[Saved data entries]
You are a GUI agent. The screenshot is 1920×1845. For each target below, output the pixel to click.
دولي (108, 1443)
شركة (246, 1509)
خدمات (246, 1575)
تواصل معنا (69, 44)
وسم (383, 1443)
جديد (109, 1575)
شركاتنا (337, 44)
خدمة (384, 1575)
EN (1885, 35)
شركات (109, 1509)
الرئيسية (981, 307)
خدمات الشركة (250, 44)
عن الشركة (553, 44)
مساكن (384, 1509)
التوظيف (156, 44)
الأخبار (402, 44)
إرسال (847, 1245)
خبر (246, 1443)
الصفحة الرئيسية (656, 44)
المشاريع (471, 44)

_WHAT TO DO_: All entries must be given again exactly.

_THE COMPLETED TASK_:
You are a GUI agent. The screenshot is 1920×1845. For each target below, output the pixel to click.
دولي (108, 1443)
شركة (246, 1509)
خدمات (246, 1575)
تواصل معنا (69, 44)
وسم (383, 1443)
جديد (109, 1575)
شركاتنا (337, 44)
خدمة (384, 1575)
EN (1885, 35)
شركات (109, 1509)
الرئيسية (981, 307)
خدمات الشركة (250, 44)
عن الشركة (553, 44)
مساكن (384, 1509)
التوظيف (156, 44)
الأخبار (402, 44)
إرسال (847, 1245)
خبر (246, 1443)
الصفحة الرئيسية (656, 44)
المشاريع (471, 44)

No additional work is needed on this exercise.